La FCC n'en est qu'au stade des propositions, et même si les opérateurs privilégiés semblent souhaiter s'y engouffrer, elles ne prendront pas acte tant qu'elles ne seront pas décidées. Les deux camps s'affronteront lors de deux périodes de consultation jusqu'au 10 septembre. D'ici là, quid de la France ?

La France épargnée... jusqu'à quand ?

En Hexagone, les digues de la neutralité du net ne céderont pas. C'est Olivier Schrameck, président du CSA, qui s'est prononcé très nettement en faveur du principe d'égalité 3.0, gage de la liberté de communication audiovisuelle.
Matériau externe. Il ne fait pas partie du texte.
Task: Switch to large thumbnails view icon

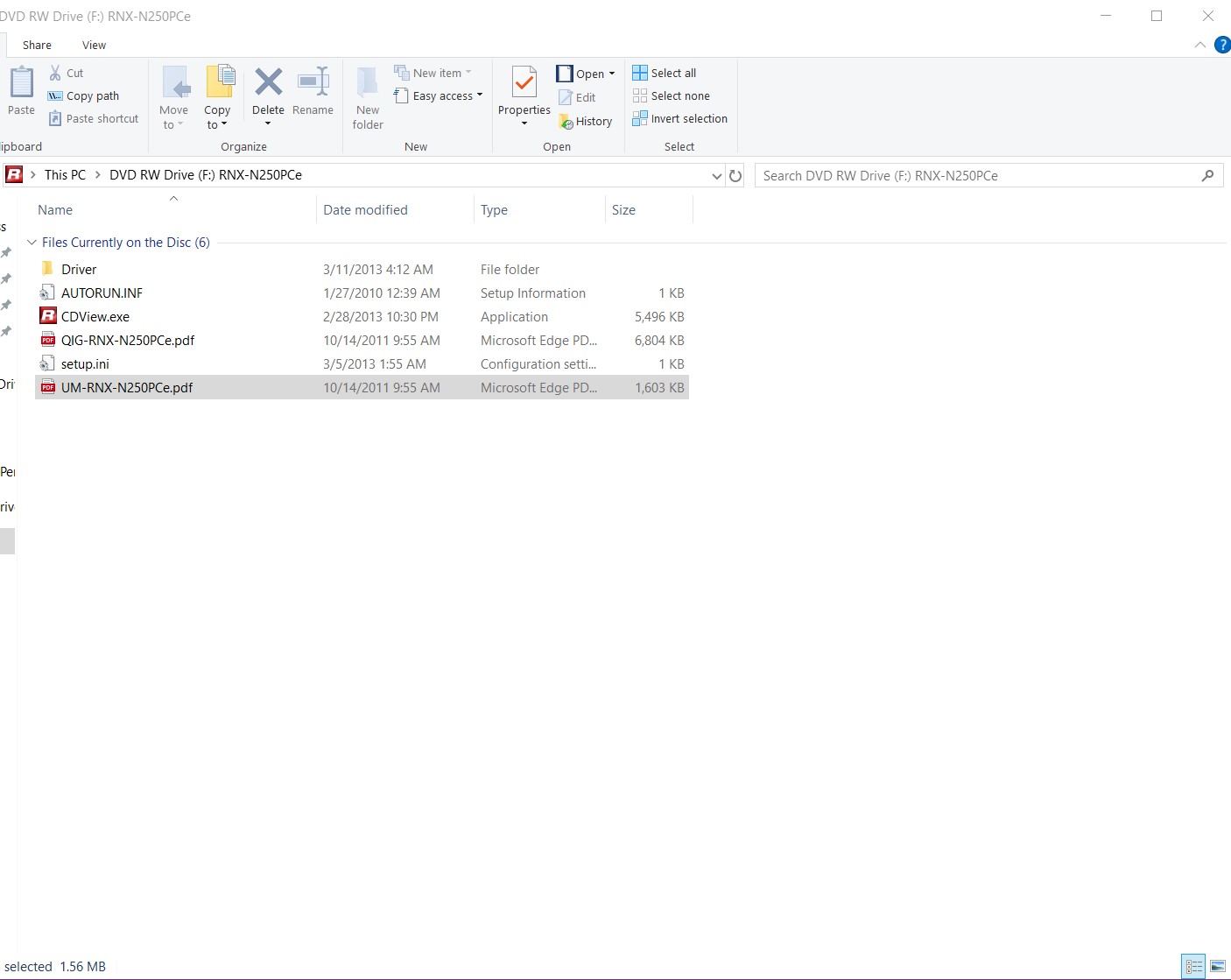Action: tap(1217, 967)
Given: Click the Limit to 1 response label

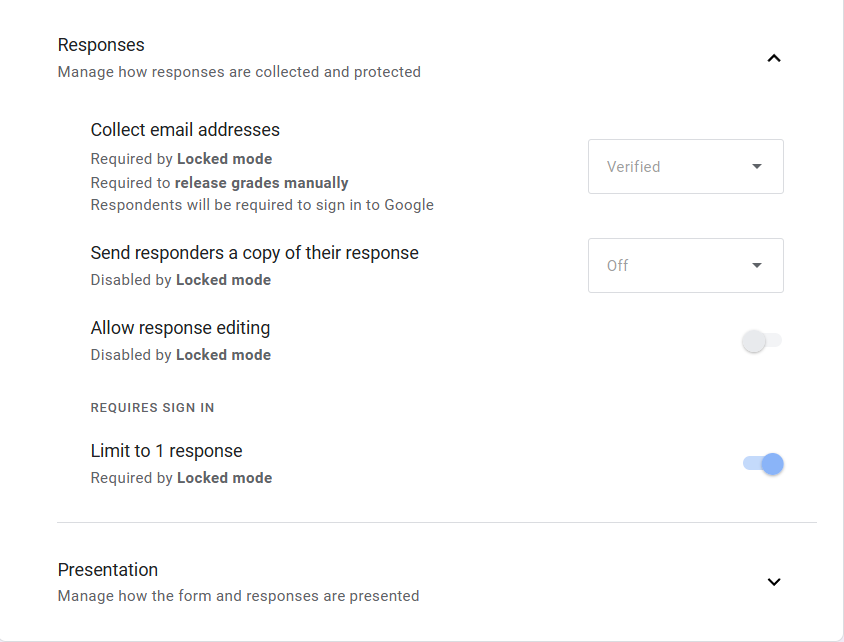Looking at the screenshot, I should coord(166,451).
Au micro de France Culture, il affirmait dimanche 11 mai :

Le 1er objectif du CSA c’est la liberté de communication. Tout le reste en dépend. Et par conséquent la liberté de l’Internet et sa neutralité constituent pour nous un ferment irremplaçable du développement de la liberté de communication audiovisuelle.

Cependant, plus haut, Axelle Lemaire, secrétaire d'État au Numérique, est moins catégorique. Dans une interview pour 20Minutes, elle déclare que la garantie de la neutralité du net "est une question à laquelle il est impossible de répondre par oui ou par non", qui "doit être posée". Pour autant, elle ajoute ensuite qu'elle "[aimerait] que ce principe de neutralité figure dans le droit français et soit affirmé au niveau européen" et ne veut pas "d'un Internet fractionné".

La ligne est floue, Axelle Lemaire le sait. C'est probablement pour cela qu'elle conclut d'une pirouette : "défendre une position qui protège la liberté d’Internet tout en préservant les capacités d’innovation des entreprises". C'est certain, avec l'arrivée d'un service tel Netflix en France en septembre, le gouvernement pourrait être tenté de suivre la ligne de la FCC.